L’Allemagne/France (1): Le coup de tonnerre  

C’était un grand, même un très grand coup de tonnerre. Les chrétiens démocrates et les sociaux-démocrates allemands se sont mis d’accord  sur un plan militaire et un plan économique. En somme l’Allemagne mettra un billion d’Euros (mille milliards) sur dix ans pour

  • Moderniser les infrastructures du pays
  • Moderniser la Bundeswehr et la rendre « kriegstüchtig » (apte à la guerre).
  • Moderniser le système social
  • Les questions climatiques

Le président  français Emmanuel Macron a mis la France en ébullition dans son discours sur les dangers d’une guerre et sur un possible parapluie nucléaire français pour l’Europe. Le ministre allemand de la défense, Boris Pistorius,  raconte depuis plus d’un an aux allemands qu’il faut se préparer à une attaque russe dans les trois à cinq ans.
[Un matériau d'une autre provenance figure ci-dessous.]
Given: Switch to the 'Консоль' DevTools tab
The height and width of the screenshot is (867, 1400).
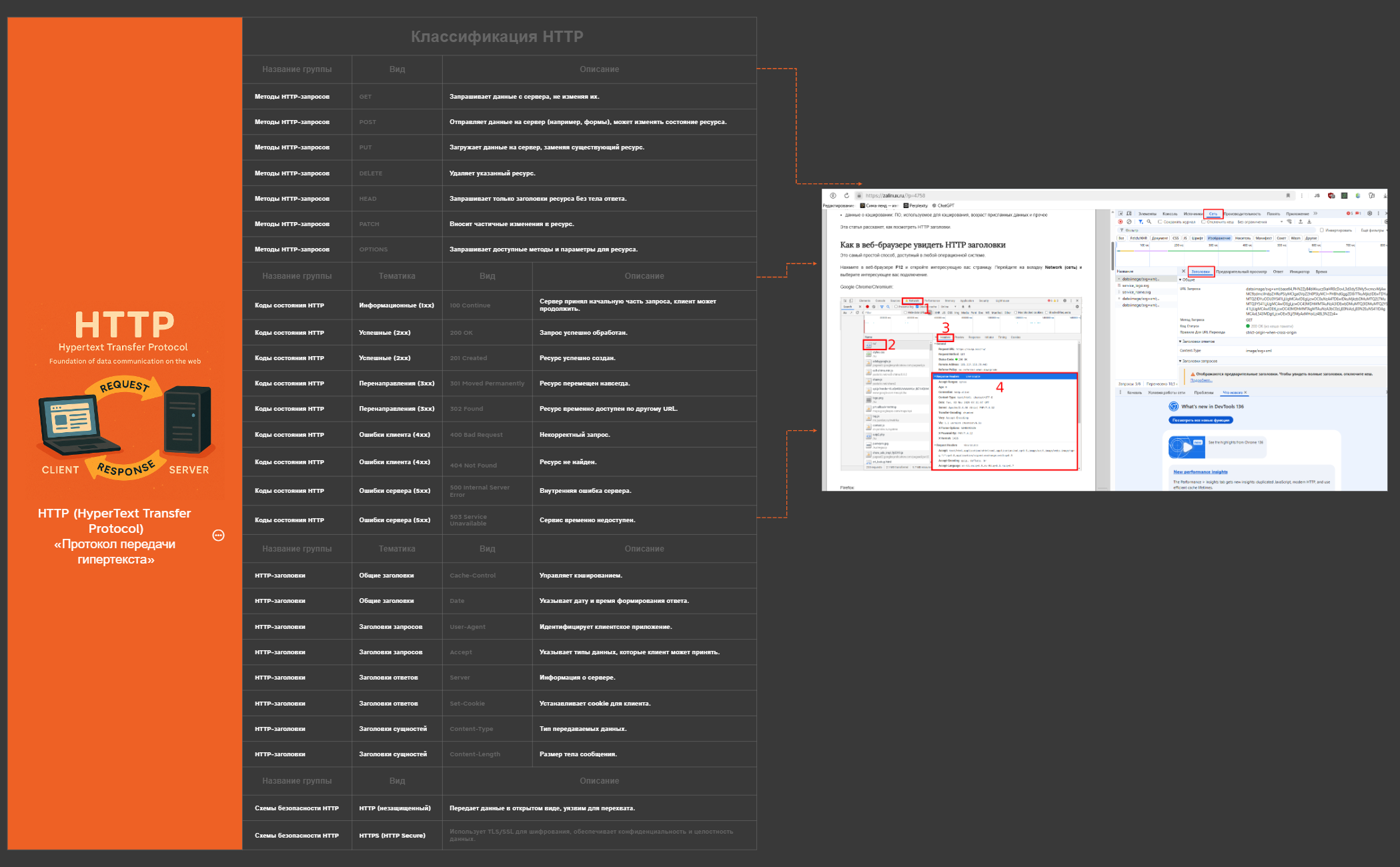Looking at the screenshot, I should coord(1170,213).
Les chefs des services secrets intérieurs et extérieurs allemands informent le Bundestag depuis plus d’un an sur les dangers émanant des plans russes. L’opinion allemande se trouve depuis longtemps dans une discussion que le président Macron vient tout juste de commencer en France.

Le Président Emmanuel Macron met la France en garde contre les dangers russes

En France, on n’a pas tellement l’habitude d’observer l’Allemagne. On se compare plutôt à l’Italie, aux pays nordiques ou aux pays de la presqu’île ibérique. Les relations franco-allemandes sont à un point mort. Les deux pays ont pris des chemins différents depuis longtemps. La France est devenue de plus en plus souverainiste, l’Allemagne a cherché le chemin mondial avec un système d’économie libérale. Voyons d’abord les deux systèmes politiques. Le système présidentiel et le système fédéral parlementaire sont très différents. Un gouvernement allemand a vocation de tenir quatre ans, même si le dernier n’a tenu que trois ans ; néanmoins il reste responsable devant le parlement. Un gouvernement français tient en moyenne deux ans. D’après des médias français le président  Macron aurait nommé 70 ministres depuis sa première élection. Le gouvernement français dépend du président. Un vote de confiance au parlement n’est pas nécessaire. Pourtant : le parlement peut censurer le gouvernement. En plus la France connaît un fort dirigisme économique. L’Allemagne tient en général les limites prévues par les traités de Maastricht, la France n’en tient compte que verbalement.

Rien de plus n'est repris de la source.